About this exercise: Output, exactly as written, the lines below starting at the line containing "Expand 更多数据 with the >> arrow" and ending at the line containing "Click the magnifier icon in search box". Drop the pictures and keep both end lines.

#### Given data ####

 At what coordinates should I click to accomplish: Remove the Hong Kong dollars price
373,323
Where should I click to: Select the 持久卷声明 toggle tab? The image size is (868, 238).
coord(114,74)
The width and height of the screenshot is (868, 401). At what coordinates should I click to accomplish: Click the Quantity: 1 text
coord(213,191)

####
#### Given data ####

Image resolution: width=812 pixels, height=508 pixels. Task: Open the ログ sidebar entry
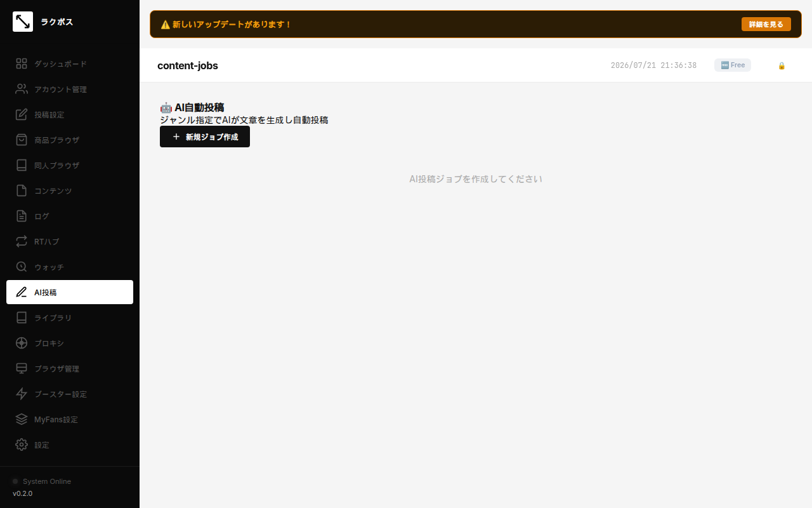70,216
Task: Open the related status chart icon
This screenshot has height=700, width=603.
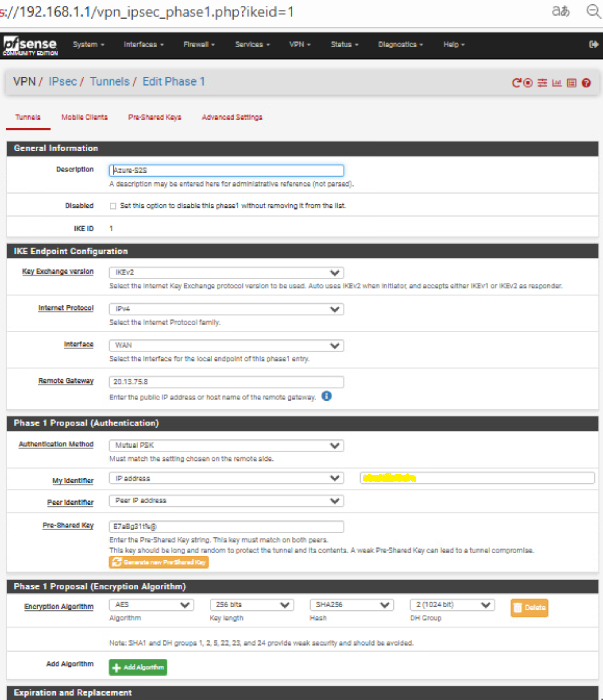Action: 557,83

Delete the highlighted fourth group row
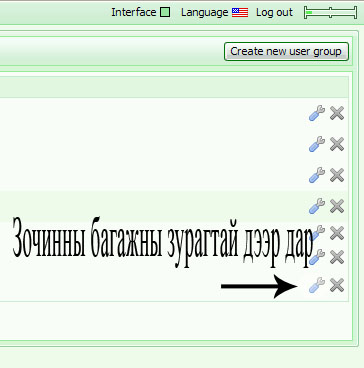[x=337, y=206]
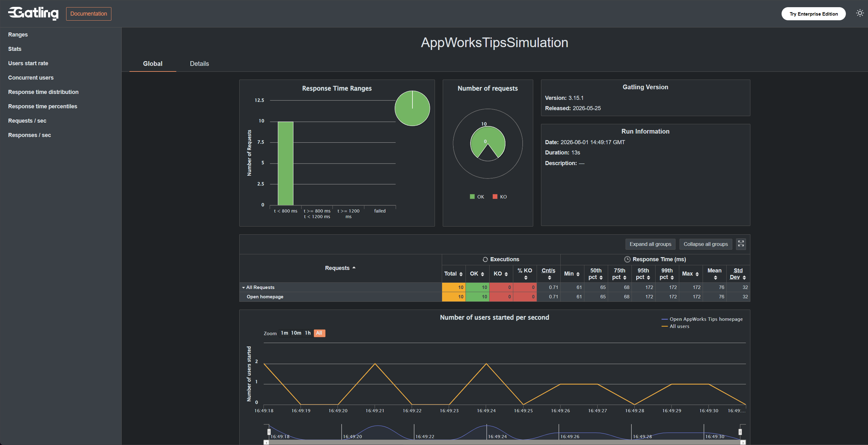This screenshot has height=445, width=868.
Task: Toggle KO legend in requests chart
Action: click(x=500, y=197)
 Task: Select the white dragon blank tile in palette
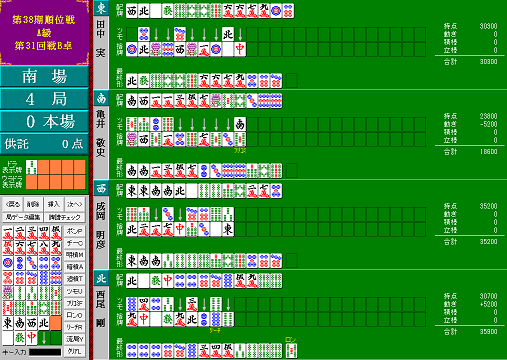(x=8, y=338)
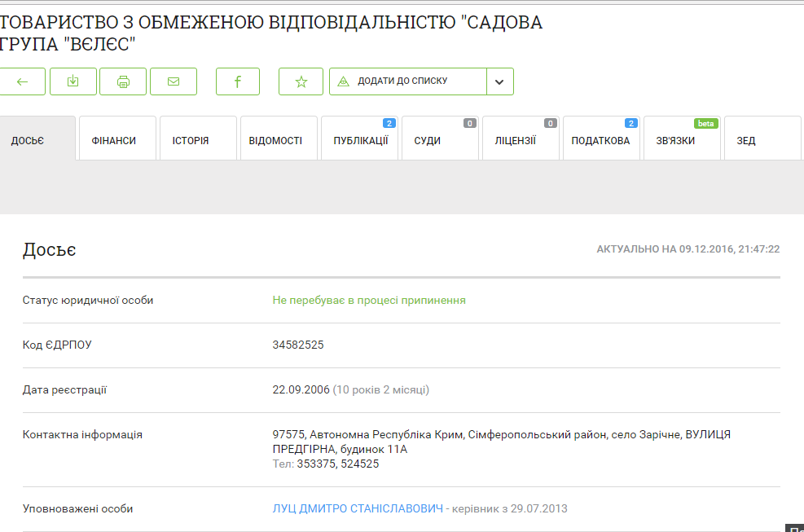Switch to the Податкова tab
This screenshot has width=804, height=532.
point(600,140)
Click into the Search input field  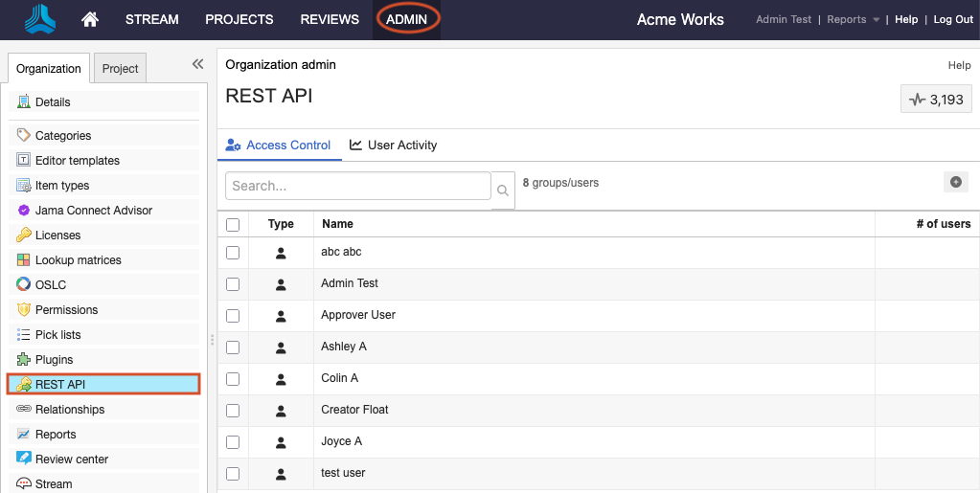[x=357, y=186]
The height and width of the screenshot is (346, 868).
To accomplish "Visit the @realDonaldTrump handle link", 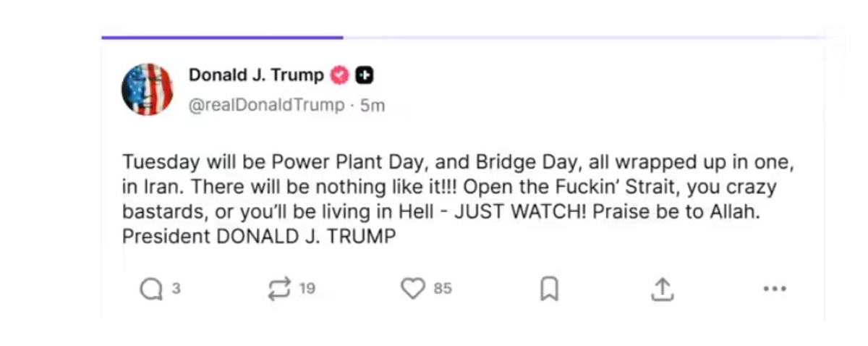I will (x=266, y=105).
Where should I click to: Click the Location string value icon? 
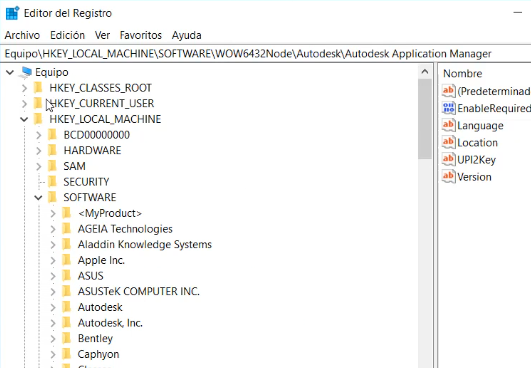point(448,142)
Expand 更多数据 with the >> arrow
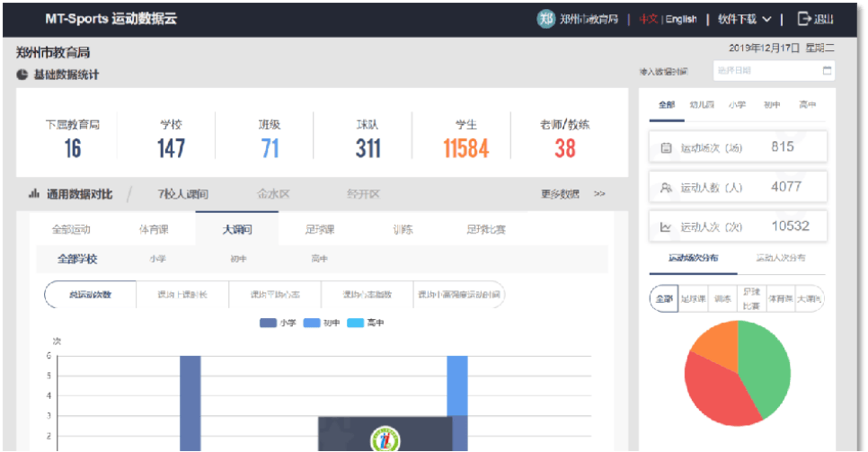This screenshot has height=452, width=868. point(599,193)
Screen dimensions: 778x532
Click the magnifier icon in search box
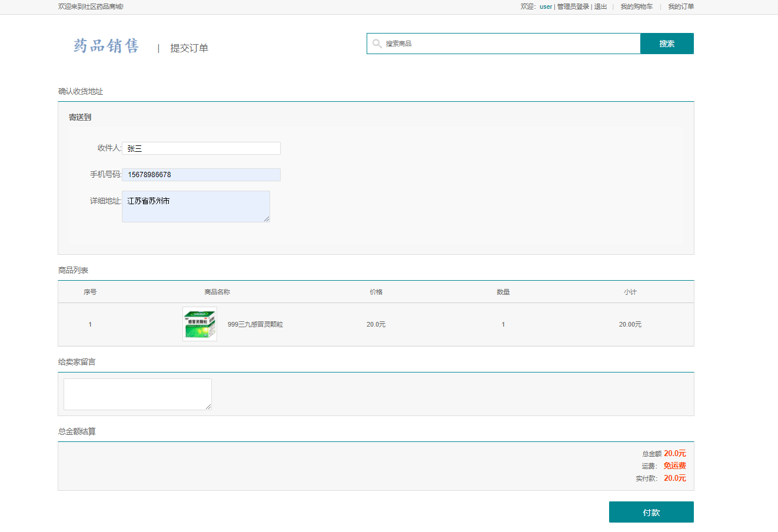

####
#### Given data ####

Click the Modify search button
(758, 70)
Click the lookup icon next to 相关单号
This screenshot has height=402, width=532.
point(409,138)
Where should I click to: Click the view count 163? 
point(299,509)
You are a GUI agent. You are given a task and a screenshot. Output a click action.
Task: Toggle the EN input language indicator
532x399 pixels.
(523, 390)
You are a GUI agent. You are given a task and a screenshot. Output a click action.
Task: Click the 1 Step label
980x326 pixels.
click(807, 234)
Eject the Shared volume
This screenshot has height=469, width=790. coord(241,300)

####

Final answer:
Expand 更多数据 with the >> arrow
This screenshot has height=452, width=868. point(599,193)
Screen dimensions: 778x532
Click the magnifier icon in search box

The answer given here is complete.